Abstract

The most general and elegant axiomatic framework on which continuum mechanics can be based starts from the Principle of Virtual Works (or Virtual Power). This Principle, which was most likely used already at the very beginning of the development of mechanics (see e.g. Benvenuto (1981), Vailati (1897), Colonnetti (1953), Russo (2003)), became after D’Alembert the main tool for an efficient formulation of physical theories. Also in continuum mechanics it has been adopted soon (see e.g. Benvenuto (1981), Salençon (1988), Germain (1973), Berdichevsky (2009), Maugin (1980), Forest (2006)). Indeed the Principle of Virtual Works becomes applicable in continuum mechanics once one recognizes that to estimate the work expended on regular virtual displacement fields of a continuous body one needs a distribution (in the sense of Schwartz).

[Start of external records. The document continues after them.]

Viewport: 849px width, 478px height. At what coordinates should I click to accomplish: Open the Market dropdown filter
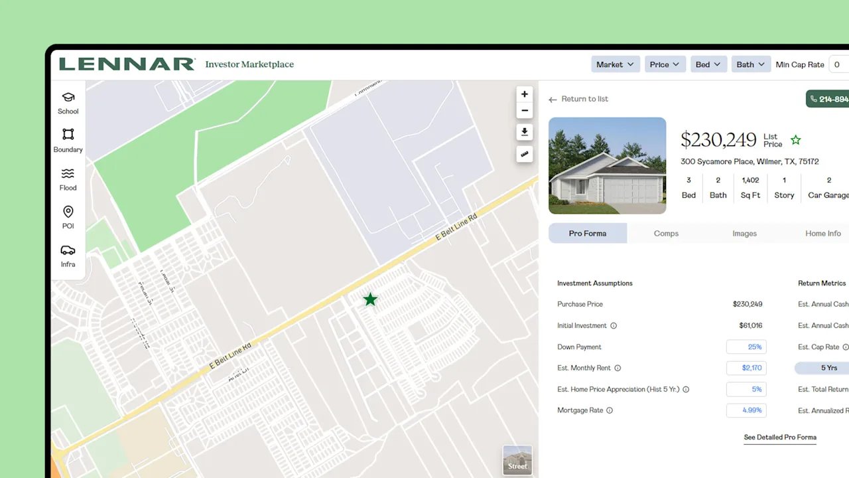point(615,64)
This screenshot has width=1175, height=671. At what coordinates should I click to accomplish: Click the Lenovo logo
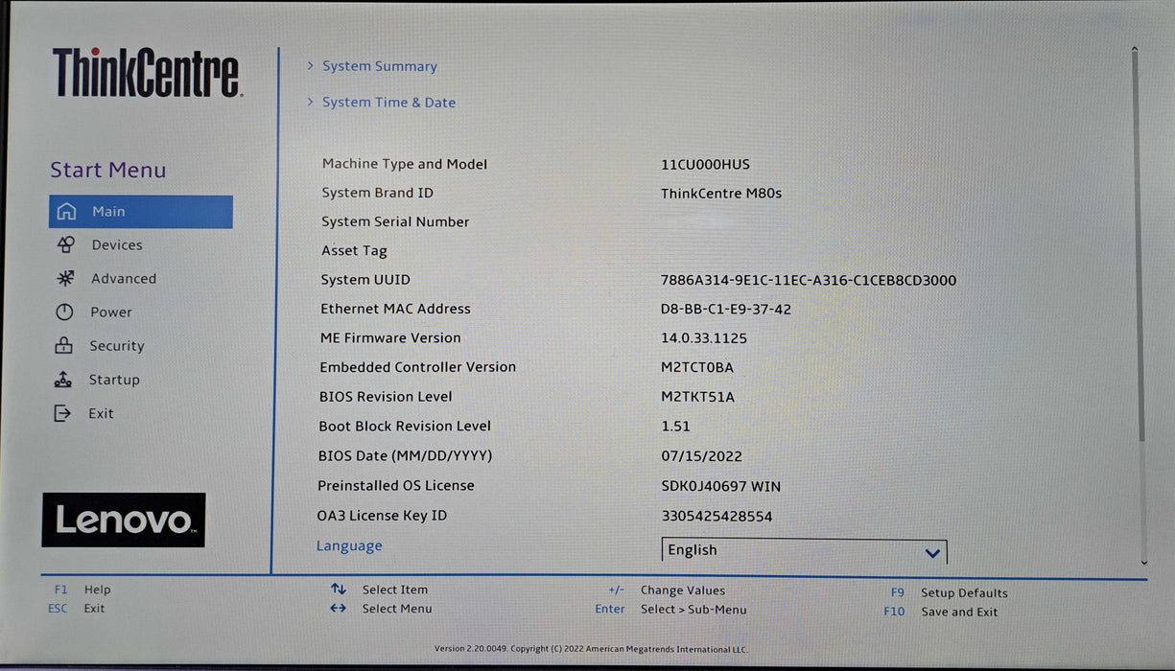[123, 520]
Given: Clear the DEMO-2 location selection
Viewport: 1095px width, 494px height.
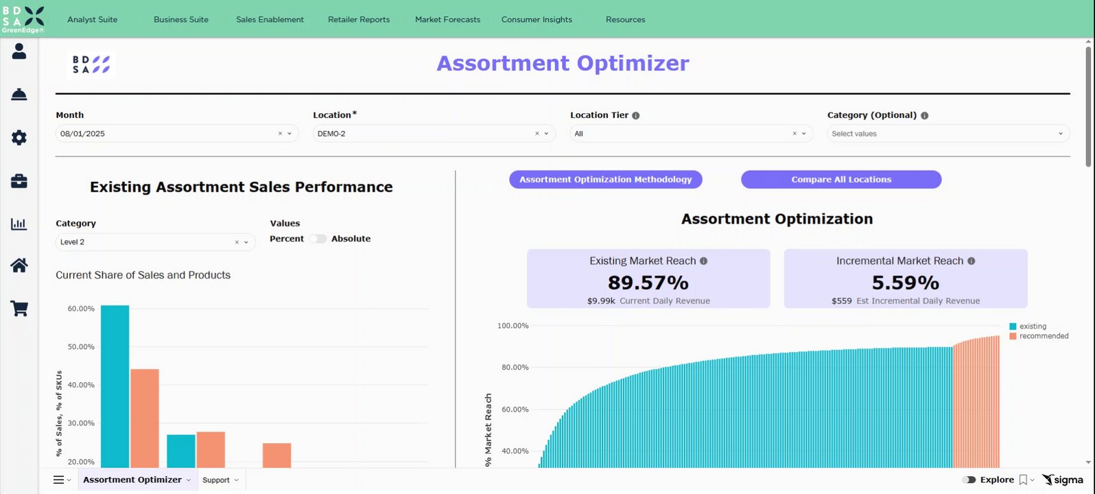Looking at the screenshot, I should tap(537, 134).
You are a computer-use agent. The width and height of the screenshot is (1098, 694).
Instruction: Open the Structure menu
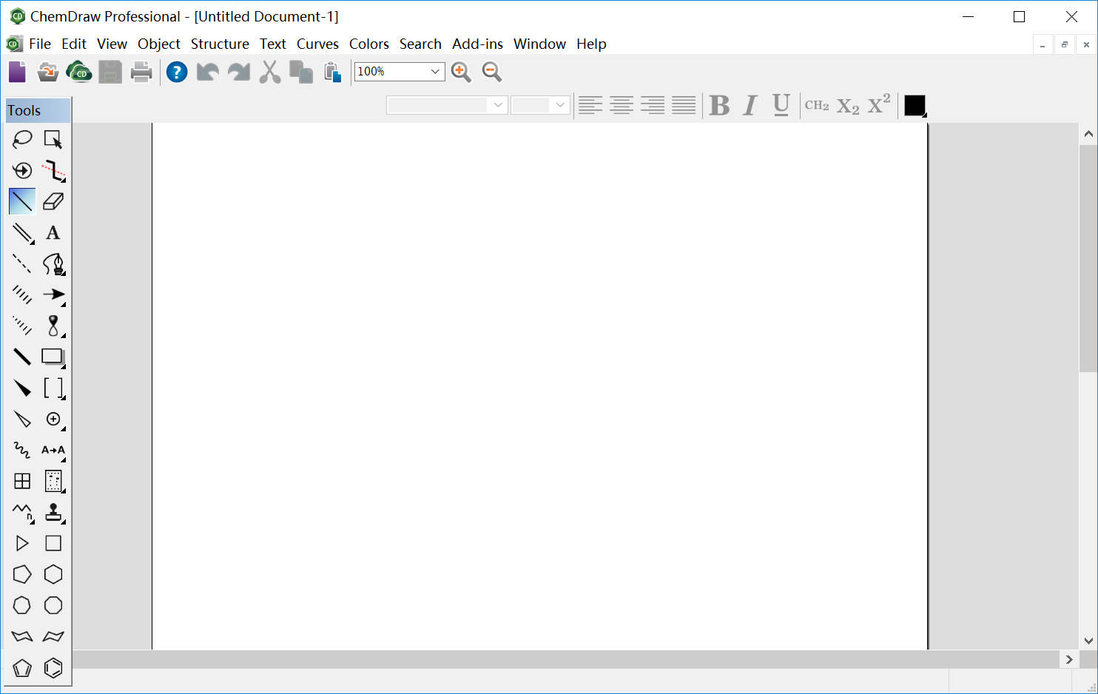[x=220, y=44]
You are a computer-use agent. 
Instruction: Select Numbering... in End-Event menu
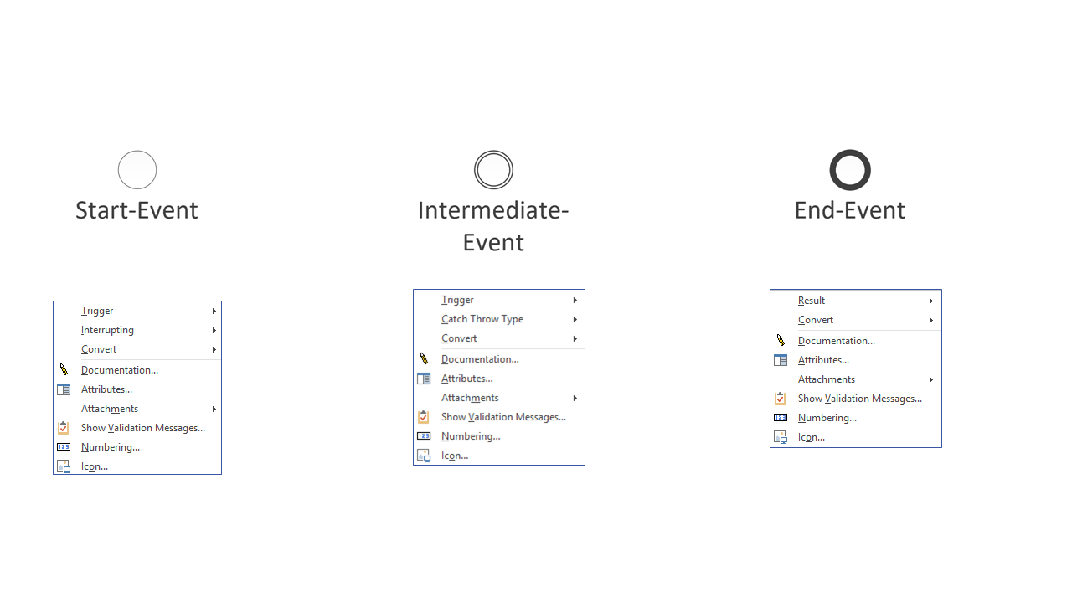pyautogui.click(x=827, y=418)
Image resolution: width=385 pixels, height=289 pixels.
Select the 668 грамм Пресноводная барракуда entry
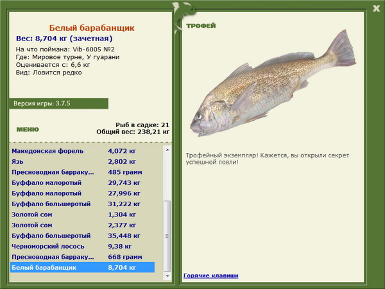83,256
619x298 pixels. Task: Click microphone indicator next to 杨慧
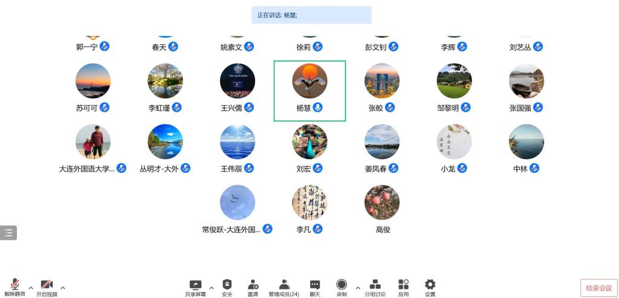click(317, 108)
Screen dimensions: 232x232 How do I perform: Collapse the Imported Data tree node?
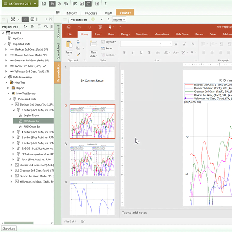click(4, 44)
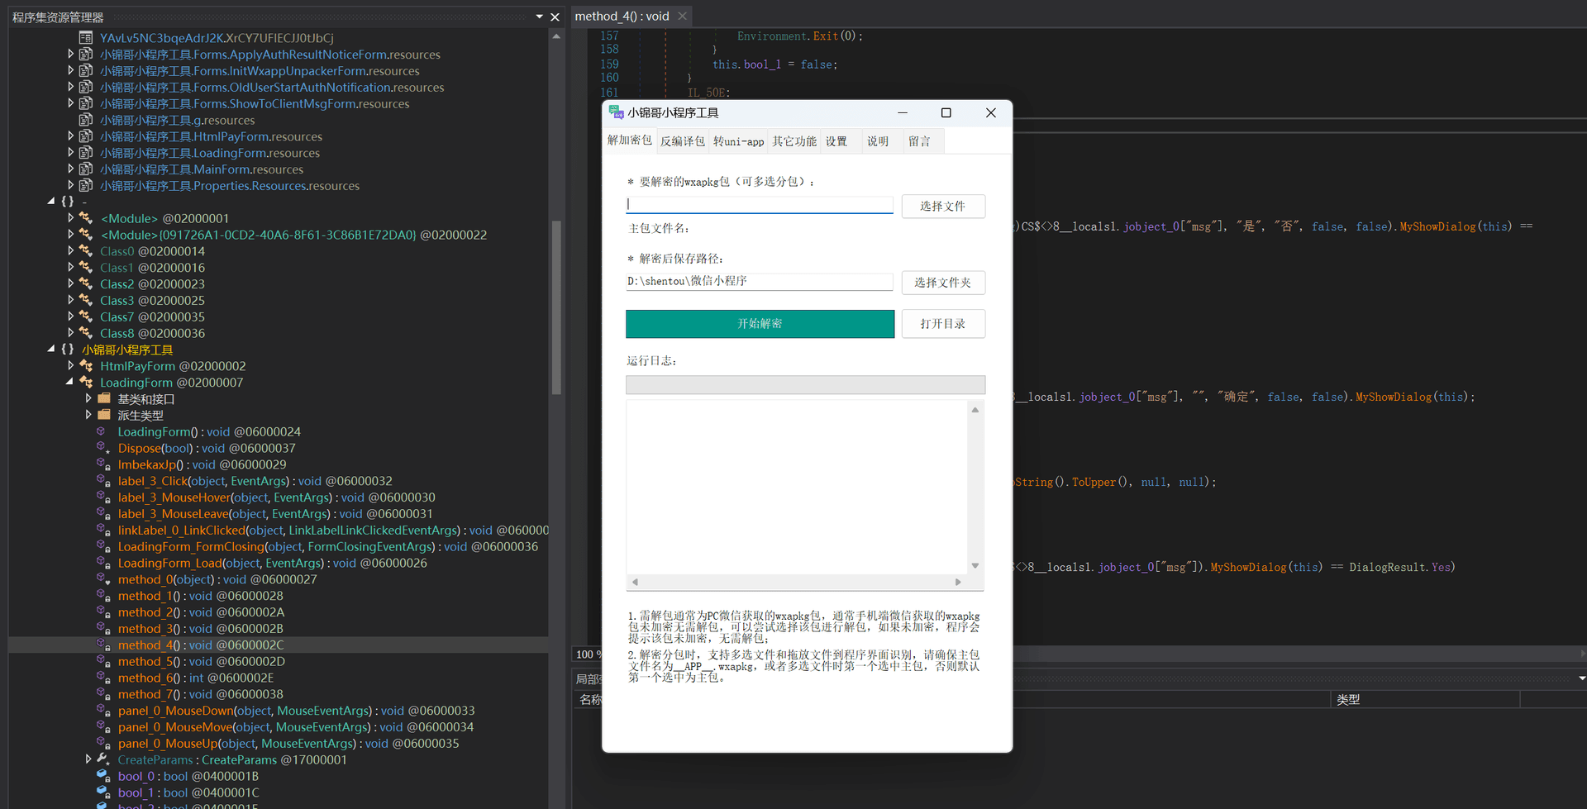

Indeed in the present paper we prove, also by using concepts from differential geometry of embedded Riemanniam manifolds, that the Representation Theorem for Distributions allows for an effective characterization of the contact actions which may arise in N-th order strain-gradient multipolar continua (as defined by Green and Rivlin (1964)), by univocally distinguishing them in actions (forces and n-th order forces) concentrated on contact surfaces, lines (edges) and points (wedges). The used approach reconsiders the results found in the pioneering papers by Green and Rivlin (1964)–(1965), Toupin (1962), Mindlin (1964)–(1965) and Casal (1961) as systematized, for second gradient models, by Paul Germain (1973). Finally, by recalling the results found in dell’Isola and Seppecher (1995)–(1997), we indicate how Euler-Cauchy approach to contact actions and the celebrated tetrahedron argument may be adapted to N-th order strain-gradient multipolar continua.